US Democratic candidates dump on Trump over North Korea meeting

US President Donald Trump stands with Kim Jong Un, the North Korean leader, on the North Korean side of the Demilitarized Zone at Panmunjom, on June 30, 2019. PHOTO: NYTIMES

WASHINGTON (REUTERS) - Candidates running for the 2020 United States Democratic presidential nomination on Sunday (June 30) criticised President Donald Trump's latest overture to North Korean leader Kim Jong Un, saying the leaders' meeting lacked substance and elevated a ruthless dictator.

The Republican Trump became the first sitting US president to step into North Korea on Sunday, drawing on his penchant for showmanship and surprise to pull off talks with Mr Kim in the Demilitarised Zone that divides the two Koreas.

The meeting, at Mr Trump's last-minute invitation, drew praise from some including Pope Francis as a step towards peace. Critics called it a publicity stunt and said Mr Trump wasted an important symbolic move when there has been little sign that North Korea has taken meaningful steps towards denuclearisation.

A number of Democrats vying to replace Mr Trump in the White House in the 2020 election said there was nothing wrong with talking to US adversaries including Mr Kim. This round of talks, however, should have followed intense preparations and substantive progress by North Korea on the nuclear issue, they said.

"Our President shouldn't be squandering American influence on photo ops and exchanging love letters with a ruthless dictator," Senator Elizabeth Warren said in a Twitter post.

Her 2020 rival and Senate colleague Bernie Sanders did not fault Mr Trump for meeting Mr Kim.

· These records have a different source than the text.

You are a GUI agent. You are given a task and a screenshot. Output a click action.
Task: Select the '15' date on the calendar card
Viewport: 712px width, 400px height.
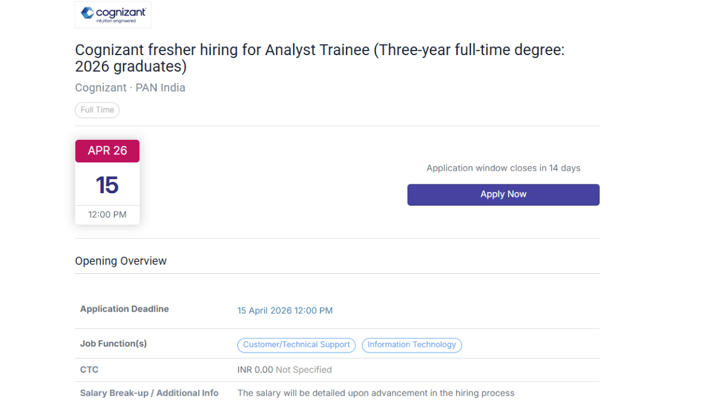[x=107, y=184]

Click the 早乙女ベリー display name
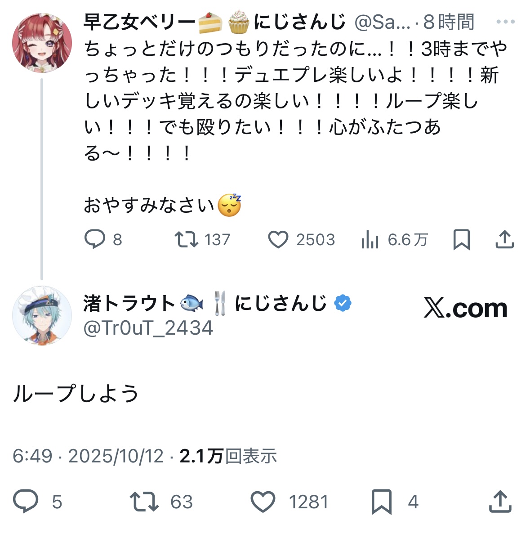pyautogui.click(x=139, y=22)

"But I don't want it simply to be a photo opportunity, the whole world's media was attracted there," he said. "What's going to happen tomorrow and the next day?"

Mr Trump has weakened the State Department at a time when Washington needs to move forward diplomatically towards peace, he said.

While there is nothing wrong with talking to adversaries, Mr Trump has raised the profile of a dictator by meeting Mr Kim three times now with nothing to show for it, according to Mr Julian Castro, US housing secretary under president Barack Obama, and former US Representative Beto O'Rourke.

North Korea has not lived up to commitments made in previous summits with Mr Trump and intense preparations should be have been made before the leaders met again to ensure progress, they said.

"He's doing it backward," Mr Castro said.

A spokesman for former vice-president Joe Biden said Mr Trump was "coddling" dictators at the expense of US national security.

North Korea launched missiles into the sea just last month, Senator Amy Klobuchar noted, showing the need for the US to go into such talks armed with a clear mission and clear goals.

"It is not as easy as just going and bringing a hot dish over the fence to the dictator next door," she said.

The candidates spoke on CNN's State Of The Union, ABC's This Week and CBS' Face The Nation.